DATA EXTRACT:
──────────
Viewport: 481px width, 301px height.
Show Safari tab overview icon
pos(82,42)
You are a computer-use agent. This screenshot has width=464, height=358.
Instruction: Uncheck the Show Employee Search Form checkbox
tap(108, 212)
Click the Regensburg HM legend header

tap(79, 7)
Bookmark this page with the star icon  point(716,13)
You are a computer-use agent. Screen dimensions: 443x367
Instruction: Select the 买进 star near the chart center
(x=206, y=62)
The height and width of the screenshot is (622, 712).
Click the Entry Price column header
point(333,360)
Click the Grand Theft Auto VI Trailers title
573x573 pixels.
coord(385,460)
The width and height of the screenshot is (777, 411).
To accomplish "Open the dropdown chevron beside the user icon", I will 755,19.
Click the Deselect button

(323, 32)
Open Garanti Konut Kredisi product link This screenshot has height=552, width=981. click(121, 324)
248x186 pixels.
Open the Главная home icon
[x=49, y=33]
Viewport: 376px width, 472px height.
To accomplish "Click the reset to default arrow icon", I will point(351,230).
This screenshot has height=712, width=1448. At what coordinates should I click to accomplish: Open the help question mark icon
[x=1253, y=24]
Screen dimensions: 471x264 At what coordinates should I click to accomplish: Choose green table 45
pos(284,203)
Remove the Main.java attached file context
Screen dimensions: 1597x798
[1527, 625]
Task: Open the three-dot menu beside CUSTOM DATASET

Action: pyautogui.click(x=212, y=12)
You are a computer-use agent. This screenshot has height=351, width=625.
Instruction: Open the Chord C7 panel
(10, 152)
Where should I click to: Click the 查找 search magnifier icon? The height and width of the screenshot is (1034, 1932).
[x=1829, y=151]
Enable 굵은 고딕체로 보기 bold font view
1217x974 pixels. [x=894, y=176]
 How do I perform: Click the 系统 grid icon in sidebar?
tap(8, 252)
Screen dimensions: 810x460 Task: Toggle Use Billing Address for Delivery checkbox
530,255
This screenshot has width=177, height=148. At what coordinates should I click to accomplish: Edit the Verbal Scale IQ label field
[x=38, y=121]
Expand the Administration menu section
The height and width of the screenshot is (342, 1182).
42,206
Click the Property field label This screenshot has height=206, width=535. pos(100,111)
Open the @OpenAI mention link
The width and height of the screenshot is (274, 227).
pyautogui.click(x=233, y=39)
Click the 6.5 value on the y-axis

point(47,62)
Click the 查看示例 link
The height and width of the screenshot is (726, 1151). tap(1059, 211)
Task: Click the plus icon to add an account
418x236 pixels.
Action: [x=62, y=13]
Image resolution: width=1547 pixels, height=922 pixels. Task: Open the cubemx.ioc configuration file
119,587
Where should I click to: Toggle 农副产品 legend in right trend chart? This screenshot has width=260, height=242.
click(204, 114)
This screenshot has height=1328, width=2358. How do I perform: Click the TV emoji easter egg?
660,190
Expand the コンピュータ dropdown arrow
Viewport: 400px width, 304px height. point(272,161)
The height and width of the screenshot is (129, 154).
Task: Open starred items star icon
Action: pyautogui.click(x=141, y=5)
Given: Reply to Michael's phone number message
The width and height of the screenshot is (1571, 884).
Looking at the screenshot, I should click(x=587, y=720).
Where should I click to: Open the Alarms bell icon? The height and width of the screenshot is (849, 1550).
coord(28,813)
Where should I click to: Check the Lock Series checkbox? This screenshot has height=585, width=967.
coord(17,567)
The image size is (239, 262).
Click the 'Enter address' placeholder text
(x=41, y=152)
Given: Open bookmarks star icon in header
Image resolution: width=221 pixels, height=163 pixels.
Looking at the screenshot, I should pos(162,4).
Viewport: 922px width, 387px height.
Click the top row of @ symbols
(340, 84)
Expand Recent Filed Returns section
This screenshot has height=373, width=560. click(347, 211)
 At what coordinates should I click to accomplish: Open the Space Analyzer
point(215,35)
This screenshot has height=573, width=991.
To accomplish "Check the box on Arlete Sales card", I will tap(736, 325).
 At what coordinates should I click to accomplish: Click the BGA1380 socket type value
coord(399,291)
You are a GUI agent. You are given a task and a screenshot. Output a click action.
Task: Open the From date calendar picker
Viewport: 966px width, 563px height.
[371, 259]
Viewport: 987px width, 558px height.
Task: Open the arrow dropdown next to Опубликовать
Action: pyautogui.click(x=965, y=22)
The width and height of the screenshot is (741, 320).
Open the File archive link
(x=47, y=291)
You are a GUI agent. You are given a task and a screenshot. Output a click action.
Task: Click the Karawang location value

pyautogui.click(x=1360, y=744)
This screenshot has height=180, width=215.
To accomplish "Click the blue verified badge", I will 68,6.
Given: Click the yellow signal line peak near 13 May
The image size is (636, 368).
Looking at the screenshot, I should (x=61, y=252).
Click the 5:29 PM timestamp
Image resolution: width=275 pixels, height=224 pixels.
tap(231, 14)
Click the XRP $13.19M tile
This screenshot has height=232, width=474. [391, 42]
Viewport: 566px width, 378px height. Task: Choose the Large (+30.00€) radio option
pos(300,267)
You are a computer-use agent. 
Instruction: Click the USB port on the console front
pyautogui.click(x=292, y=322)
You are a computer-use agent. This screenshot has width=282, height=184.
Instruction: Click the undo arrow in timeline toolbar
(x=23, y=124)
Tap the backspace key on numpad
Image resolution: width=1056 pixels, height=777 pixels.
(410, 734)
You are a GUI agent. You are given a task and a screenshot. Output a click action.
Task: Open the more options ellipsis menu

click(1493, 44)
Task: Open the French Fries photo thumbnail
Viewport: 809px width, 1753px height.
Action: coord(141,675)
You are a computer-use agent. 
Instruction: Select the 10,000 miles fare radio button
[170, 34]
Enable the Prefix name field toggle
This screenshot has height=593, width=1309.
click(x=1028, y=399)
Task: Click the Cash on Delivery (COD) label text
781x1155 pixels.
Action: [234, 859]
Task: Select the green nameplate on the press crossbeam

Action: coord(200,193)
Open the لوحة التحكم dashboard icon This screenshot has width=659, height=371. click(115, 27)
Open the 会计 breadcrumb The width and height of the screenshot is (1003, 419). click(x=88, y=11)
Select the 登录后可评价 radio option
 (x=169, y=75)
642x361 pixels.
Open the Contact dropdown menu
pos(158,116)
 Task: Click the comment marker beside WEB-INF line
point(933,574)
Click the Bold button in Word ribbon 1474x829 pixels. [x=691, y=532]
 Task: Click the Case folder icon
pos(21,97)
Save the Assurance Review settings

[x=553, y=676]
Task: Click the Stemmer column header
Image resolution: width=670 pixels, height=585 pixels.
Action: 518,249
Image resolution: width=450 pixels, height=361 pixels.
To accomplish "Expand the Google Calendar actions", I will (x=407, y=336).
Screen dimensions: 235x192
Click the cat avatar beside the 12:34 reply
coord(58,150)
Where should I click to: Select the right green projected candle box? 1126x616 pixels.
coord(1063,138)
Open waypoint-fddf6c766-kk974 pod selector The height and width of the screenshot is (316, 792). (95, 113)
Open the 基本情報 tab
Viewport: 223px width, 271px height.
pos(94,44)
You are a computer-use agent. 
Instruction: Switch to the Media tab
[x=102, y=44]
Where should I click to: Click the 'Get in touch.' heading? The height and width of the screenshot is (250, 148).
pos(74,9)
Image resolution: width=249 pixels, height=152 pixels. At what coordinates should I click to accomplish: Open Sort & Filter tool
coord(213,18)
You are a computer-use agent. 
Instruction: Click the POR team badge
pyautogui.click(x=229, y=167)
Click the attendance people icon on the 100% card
──────────
WHAT NEEDS TO BE DONE: Rewrite all the records above, putting "screen assistant" wherever "computer-use agent" appears and leaving everything else the same.

WRITTEN RESPONSE:
Viewport: 481px width, 301px height.
Show Safari tab overview icon
pos(82,42)
You are a screen assistant. This screenshot has width=464, height=358.
Instruction: Uncheck the Show Employee Search Form checkbox
tap(108, 212)
Click the Regensburg HM legend header

tap(79, 7)
Bookmark this page with the star icon  point(716,13)
You are a screen assistant. Screen dimensions: 443x367
Instruction: Select the 买进 star near the chart center
(x=206, y=62)
The height and width of the screenshot is (622, 712).
Click the Entry Price column header
point(333,360)
Click the Grand Theft Auto VI Trailers title
573x573 pixels.
coord(385,460)
The width and height of the screenshot is (777, 411).
To accomplish "Open the dropdown chevron beside the user icon", I will 755,19.
Click the Deselect button

(323, 32)
Open Garanti Konut Kredisi product link This screenshot has height=552, width=981. click(121, 324)
248x186 pixels.
Open the Главная home icon
[x=49, y=33]
Viewport: 376px width, 472px height.
To accomplish "Click the reset to default arrow icon", I will point(351,230).
This screenshot has height=712, width=1448. At what coordinates should I click to accomplish: Open the help question mark icon
[x=1253, y=24]
Screen dimensions: 471x264 At what coordinates should I click to accomplish: Choose green table 45
pos(284,203)
Remove the Main.java attached file context
Screen dimensions: 1597x798
[1527, 625]
Task: Open the three-dot menu beside CUSTOM DATASET

Action: pyautogui.click(x=212, y=12)
You are a screen assistant. This screenshot has height=351, width=625.
Instruction: Open the Chord C7 panel
(10, 152)
Where should I click to: Click the 查找 search magnifier icon? The height and width of the screenshot is (1034, 1932).
[x=1829, y=151]
Enable 굵은 고딕체로 보기 bold font view
1217x974 pixels. [x=894, y=176]
 How do I perform: Click the 系统 grid icon in sidebar?
tap(8, 252)
Screen dimensions: 810x460 Task: Toggle Use Billing Address for Delivery checkbox
530,255
This screenshot has width=177, height=148. At what coordinates should I click to accomplish: Edit the Verbal Scale IQ label field
[x=38, y=121]
Expand the Administration menu section
The height and width of the screenshot is (342, 1182).
42,206
Click the Property field label This screenshot has height=206, width=535. pos(100,111)
Open the @OpenAI mention link
The width and height of the screenshot is (274, 227).
pyautogui.click(x=233, y=39)
Click the 6.5 value on the y-axis

point(47,62)
Click the 查看示例 link
The height and width of the screenshot is (726, 1151). tap(1059, 211)
Task: Click the plus icon to add an account
418x236 pixels.
Action: [x=62, y=13]
Image resolution: width=1547 pixels, height=922 pixels. Task: Open the cubemx.ioc configuration file
119,587
Where should I click to: Toggle 农副产品 legend in right trend chart? This screenshot has width=260, height=242.
click(204, 114)
This screenshot has height=1328, width=2358. How do I perform: Click the TV emoji easter egg?
660,190
Expand the コンピュータ dropdown arrow
Viewport: 400px width, 304px height. point(272,161)
The height and width of the screenshot is (129, 154).
Task: Open starred items star icon
Action: pyautogui.click(x=141, y=5)
Given: Reply to Michael's phone number message
The width and height of the screenshot is (1571, 884).
Looking at the screenshot, I should click(x=587, y=720).
Where should I click to: Open the Alarms bell icon? The height and width of the screenshot is (849, 1550).
coord(28,813)
Where should I click to: Check the Lock Series checkbox? This screenshot has height=585, width=967.
coord(17,567)
The image size is (239, 262).
Click the 'Enter address' placeholder text
(x=41, y=152)
Given: Open bookmarks star icon in header
Image resolution: width=221 pixels, height=163 pixels.
Looking at the screenshot, I should pos(162,4).
Viewport: 922px width, 387px height.
Click the top row of @ symbols
(340, 84)
Expand Recent Filed Returns section
This screenshot has height=373, width=560. click(347, 211)
 At what coordinates should I click to accomplish: Open the Space Analyzer
point(215,35)
This screenshot has height=573, width=991.
To accomplish "Check the box on Arlete Sales card", I will tap(736, 325).
 At what coordinates should I click to accomplish: Click the BGA1380 socket type value
coord(399,291)
You are a GUI agent. You are given a task and a screenshot. Output a click action.
Task: Open the From date calendar picker
Viewport: 966px width, 563px height.
[371, 259]
Viewport: 987px width, 558px height.
Task: Open the arrow dropdown next to Опубликовать
Action: pyautogui.click(x=965, y=22)
The width and height of the screenshot is (741, 320).
Open the File archive link
(x=47, y=291)
You are a GUI agent. You are given a task and a screenshot. Output a click action.
Task: Click the Karawang location value

pyautogui.click(x=1360, y=744)
This screenshot has height=180, width=215.
To accomplish "Click the blue verified badge", I will 68,6.
Given: Click the yellow signal line peak near 13 May
The image size is (636, 368).
Looking at the screenshot, I should (x=61, y=252).
Click the 5:29 PM timestamp
Image resolution: width=275 pixels, height=224 pixels.
tap(231, 14)
Click the XRP $13.19M tile
This screenshot has height=232, width=474. [391, 42]
Viewport: 566px width, 378px height. Task: Choose the Large (+30.00€) radio option
pos(300,267)
You are a screen assistant. 
Instruction: Click the USB port on the console front
pyautogui.click(x=292, y=322)
You are a screen assistant. This screenshot has width=282, height=184.
Instruction: Click the undo arrow in timeline toolbar
(x=23, y=124)
Tap the backspace key on numpad
Image resolution: width=1056 pixels, height=777 pixels.
(410, 734)
You are a GUI agent. You are given a task and a screenshot. Output a click action.
Task: Open the more options ellipsis menu

click(1493, 44)
Task: Open the French Fries photo thumbnail
Viewport: 809px width, 1753px height.
Action: coord(141,675)
You are a screen assistant. 
Instruction: Select the 10,000 miles fare radio button
[170, 34]
Enable the Prefix name field toggle
This screenshot has height=593, width=1309.
click(x=1028, y=399)
Task: Click the Cash on Delivery (COD) label text
781x1155 pixels.
Action: [234, 859]
Task: Select the green nameplate on the press crossbeam

Action: coord(200,193)
Open the لوحة التحكم dashboard icon This screenshot has width=659, height=371. click(115, 27)
Open the 会计 breadcrumb The width and height of the screenshot is (1003, 419). click(x=88, y=11)
Select the 登录后可评价 radio option
 (x=169, y=75)
642x361 pixels.
Open the Contact dropdown menu
pos(158,116)
 Task: Click the comment marker beside WEB-INF line
point(933,574)
Click the Bold button in Word ribbon 1474x829 pixels. [x=691, y=532]
 Task: Click the Case folder icon
pos(21,97)
Save the Assurance Review settings

[x=553, y=676]
Task: Click the Stemmer column header
Image resolution: width=670 pixels, height=585 pixels.
Action: 518,249
Image resolution: width=450 pixels, height=361 pixels.
To accomplish "Expand the Google Calendar actions", I will (x=407, y=336).
Screen dimensions: 235x192
Click the cat avatar beside the 12:34 reply
coord(58,150)
Where should I click to: Select the right green projected candle box? 1126x616 pixels.
coord(1063,138)
Open waypoint-fddf6c766-kk974 pod selector The height and width of the screenshot is (316, 792). (95, 113)
Open the 基本情報 tab
Viewport: 223px width, 271px height.
pos(94,44)
You are a screen assistant. 
Instruction: Switch to the Media tab
[x=102, y=44]
Where should I click to: Click the 'Get in touch.' heading? The height and width of the screenshot is (250, 148).
pos(74,9)
Image resolution: width=249 pixels, height=152 pixels. At what coordinates should I click to accomplish: Open Sort & Filter tool
coord(213,18)
You are a screen assistant. 
Instruction: Click the POR team badge
pyautogui.click(x=229, y=167)
Click the attendance people icon on the 100% card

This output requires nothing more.